Texto para leitura >>
────

No entanto, em razão da ausência de força vinculante deste precedente, se faz necessária uma atuação do legislador, de modo a estabelecer critérios objetivos a serem observados pelo magistrado na ocasião de decidir sobre a concessão da gratuidade de justiça, com o escopo de preservar o princípio constitucional da inafastabilidade da jurisdição.

Compete destacar que, no estado do Amapá, vigorava a Lei Estadual nº. 933/2005, isentando do pagamento da taxa judiciária pessoas que tivessem renda de até dez salários-mínimos, o que ia ao encontro do espírito do supracitado precedente. Esse diploma, no entanto, foi alvo da Ação Direta de Inconstitucionalidade nº. 3629, julgada procedente em março de 2020, sob o fundamento de que, após a EC 45/2004, a iniciativa de lei sobre custas judiciais foi reservada ao poder judiciário, que, na forma do artigo 99, parágrafo 1º, da Constituição, deve elaborar suas propostas orçamentárias conjuntamente com os demais poderes, dentro da Lei de Diretrizes Orçamentárias.

Assim, a referida legislação foi afastada do mundo jurídico por vício de iniciativa, sem, no entanto, ter seu mérito enfrentado. Ou seja, o STF não se pronunciou sobre a estipulação de critérios para fins de concessão da gratuidade de justiça, o que precisa ser feito o quanto antes, a fim de sanar o obscuro cenário de insegurança jurídica existente sobre o referido instituto.

O ideal seria que o Congresso Nacional alterasse o Código de Processo Civil, para que fossem indicados quais seriam os pressupostos da gratuidade mencionados no parágrafo segundo do artigo 99. No entanto, como o Supremo, na ADIN supracitada, já manifestou entendimento no sentido de que o poder judiciário deve participar da iniciativa de projeto de lei que se relacione às suas fontes de arrecadação, não parece que a alteração legislativa seja o caminho mais célere para estabelecer esses pressupostos, visto que isso diminuiria a discricionariedade dos magistrados, algo que talvez não seja bem-visto pelos órgãos de cúpula dos tribunais.

Nesse sentido, caberia ao Supremo Tribunal Federal, que não é composto somente de juízes de carreira, a missão de estabelecer um precedente vinculante a ser observado pelos tribunais do país, retirando da mão dos juízes de piso a ampla discricionariedade que eles possuem para deferir ou indeferir a gratuidade de justiça aos jurisdicionados.

Um das formas possíveis de provocar o STF a se manifestar sobre a questão seria através do ajuizamento de Ação Direta de Inconstitucionalidade por Omissão (ADO), na forma do artigo 103, parágrafo 2º, da Constituição, alegando que o parágrafo 3º do artigo 99 do CPC, ao não indicar quais seriam os pressupostos da gratuidade, recai em omissão que o torna inconstitucional, visto que permite aos magistrados cercearem o jurisdicionado em sua garantia constitucional de acesso à justiça.

────

Dados brutos >>

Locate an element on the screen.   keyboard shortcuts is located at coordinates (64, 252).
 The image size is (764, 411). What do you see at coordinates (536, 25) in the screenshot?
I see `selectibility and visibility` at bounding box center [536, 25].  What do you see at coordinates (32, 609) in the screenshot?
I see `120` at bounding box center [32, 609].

────

Tarefa proposta >> Transcreva, do texto sobre a gratuidade de justiça, o trecho que vai de "Nesse sentido, caberia" até "justiça aos jurisdicionados.". Os dados não têm nenhuma relação com o que se pede aqui.

Resposta esperada >>
Nesse sentido, caberia ao Supremo Tribunal Federal, que não é composto somente de juízes de carreira, a missão de estabelecer um precedente vinculante a ser observado pelos tribunais do país, retirando da mão dos juízes de piso a ampla discricionariedade que eles possuem para deferir ou indeferir a gratuidade de justiça aos jurisdicionados.